In [2]:
import spacy
nlp = spacy.load('en_core_web_md')

In [10]:
doc = nlp("Alicia and me went to the school by bus.")
for token in doc:
    print(token.text, token.pos_, token.tag_, spacy.explain(token.pos_),
    spacy.explain(token.tag_))

Alicia PROPN NNP proper noun noun, proper singular
and CCONJ CC coordinating conjunction conjunction, coordinating
me PRON PRP pronoun pronoun, personal
went VERB VBD verb verb, past tense
to ADP IN adposition conjunction, subordinating or preposition
the DET DT determiner determiner
school NOUN NN noun noun, singular or mass
by ADP IN adposition conjunction, subordinating or preposition
bus NOUN NN noun noun, singular or mass
. PUNCT . punctuation punctuation mark, sentence closer


In [12]:
doc = nlp("My friend will fly to the New York fast and she is staying there for 3 days.")
for token in doc:
    print( token.text, token.pos_, token.tag_,
         spacy.explain(token.pos_), spacy.explain(token.tag_))

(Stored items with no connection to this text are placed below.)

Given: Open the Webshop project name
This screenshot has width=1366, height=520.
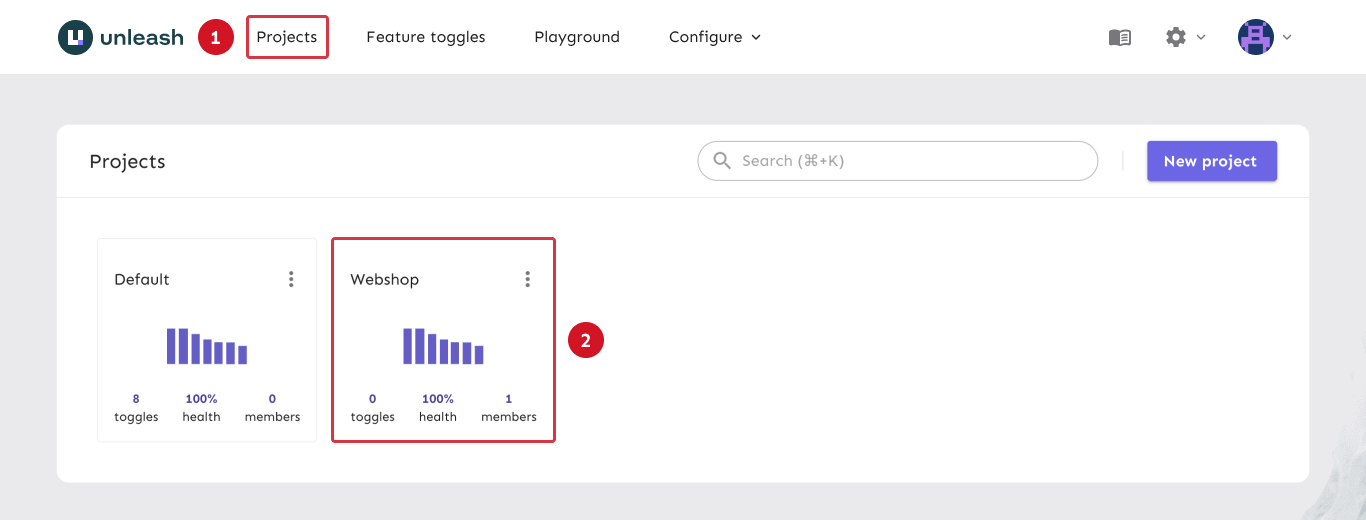Looking at the screenshot, I should click(384, 279).
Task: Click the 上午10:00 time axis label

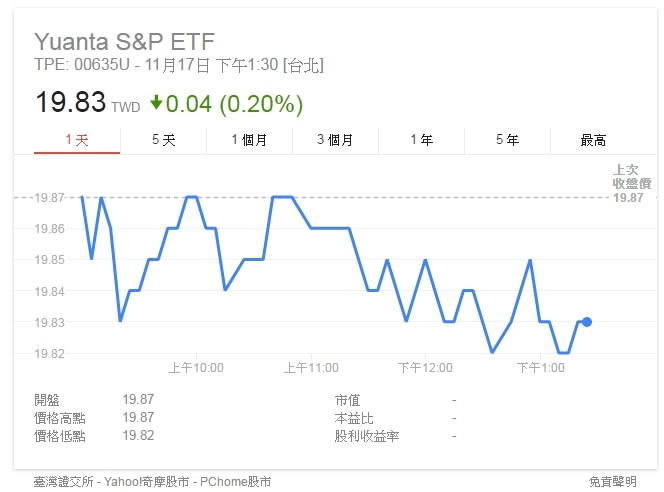Action: 196,368
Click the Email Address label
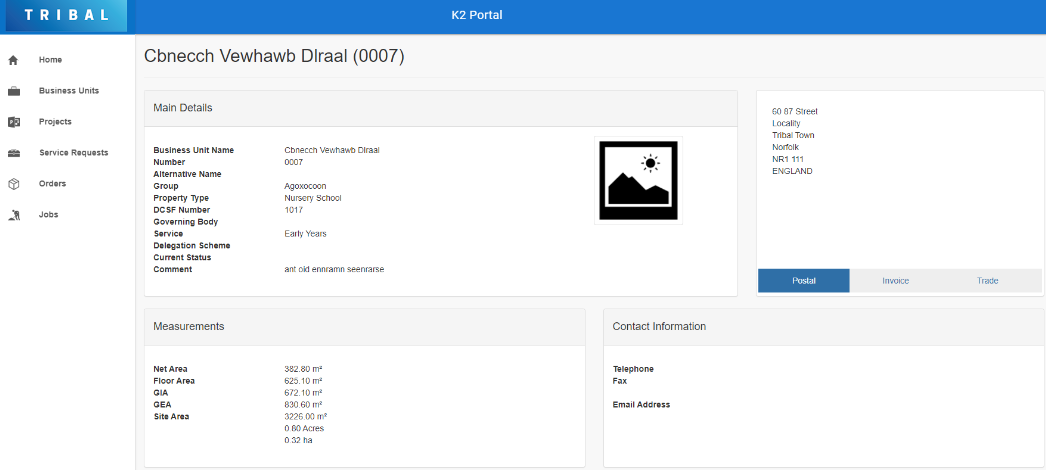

My PRON PRP$ pronoun pronoun, possessive
friend NOUN NN noun noun, singular or mass
will AUX MD auxiliary verb, modal auxiliary
fly VERB VB verb verb, base form
to ADP IN adposition conjunction, subordinating or preposition
the DET DT determiner determiner
New PROPN NNP proper noun noun, proper singular
York PROPN NNP proper noun noun, proper singular
fast ADV RB adverb adverb
and CCONJ CC coordinating conjunction conjunction, coordinating
she PRON PRP pronoun pronoun, personal
is AUX VBZ auxiliary verb, 3rd person singular present
staying VERB VBG verb verb, gerund or present participle
there ADV RB adverb adverb
for ADP IN adposition conjunction, subordinating or preposition
3 NUM CD numeral cardinal number
days NOUN NNS noun noun, plural
. PUNCT . punctuation punctuation mark, sentence closer


In [13]:
doc = nlp("I will ship the package tomorrow.")
for token in doc:
    print( token.text, token.tag_, spacy.explain(token.tag_))

I PRP pronoun, personal
will MD verb, modal auxiliary
ship VB verb, base form
the DT determiner
package NN noun, singular or mass
tomorrow NN noun, singular or mass
. . punctuation mark, sentence closer


In [14]:
doc = nlp("I saw a red ship.")
for token in doc:
    print(token.text, token.tag_, spacy.explain(token.tag_))

I PRP pronoun, personal
saw VBD verb, past tense
a DT determiner
red JJ adjective (English), other noun-modifier (Chinese)
ship NN noun, singular or mass
. . punctuation mark, sentence closer


In [16]:
doc = nlp("My cat will fish for a fish tomorrow in a fishy way.")
for token in doc:
    print(token.text, token.pos_, token.tag_,
         spacy.explain(token.pos_), spacy.explain(token.tag_))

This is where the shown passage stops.